Figure 3. Introduction of plasmid vectors into mitral cell precursors with in utero electroporation.

(A) Schematic diagram of in utero electroporation. Negative current (two 50 ms pulses of 30 V with 950 ms intervals) was applied from posterior to anterior in embryonic mouse brain after injection of plasmid vectors into lateral ventricle to electroporate the embryonic OB cells. All electroporations shown in this study were performed at E11. (B, C) Horizontal sections of E12 OB electroporated with pCAGEN and pGFP at E11. GFP+ cells (Cy2, green) are found in presumptive OB defined with NCAM+ olfactory sensory axons (red). All nuclei were stained with DRAQ5 (blue) (B).
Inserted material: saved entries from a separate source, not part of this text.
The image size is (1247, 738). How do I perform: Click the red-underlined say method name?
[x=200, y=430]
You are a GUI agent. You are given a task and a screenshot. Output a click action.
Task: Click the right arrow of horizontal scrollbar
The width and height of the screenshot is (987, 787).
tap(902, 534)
The section immunostained with Pax6 (Alexa 647, blue) and BLBP (Alexa 555, red). GFP+ cells (Cy2, green) expressing both Pax6 and BLBP are located in VZ. (D – G) Horizontal sections of E17 OB electroporated with pCAGEN and pGFP. GFP+ cells (Cy2, green) are mostly negative for Pax6 (D; Alexa 555, red), and localize in the mitral cell layer (MCL) that is defined with Tbx21 (D; Alexa 647, blue). These GFP+ cells express Tbr1 (E; Alexa 555, red), Tbr2 (F; Alexa 555, red), and vGluT1 (G; Alexa 555, red). (H) Graph showing distribution and Tbr1 expression of GFP+ cells in E17 OB electroporated with pCAGEN and pGFP. Based on DRAQ5 and Tbr1 staining, layers in the OB were divided into three parts; glomerular and external plexiform layers (GL + EPL), MCL, and internal plexiform and granule cell layers (IPL + GCL) (E). Numbers of GFP+ cells and GFP+ cells expressing Tbr1 were counted, and percentages of Tbr1+ and Tbr1− GFP+ cells among total GFP+ cells were calculated in each part. The graph was made by averaging the data acquired from 4 OBs. Scale bars, 200 μm in (B) and (D1); and 20 μm in (C) and (D2 – G).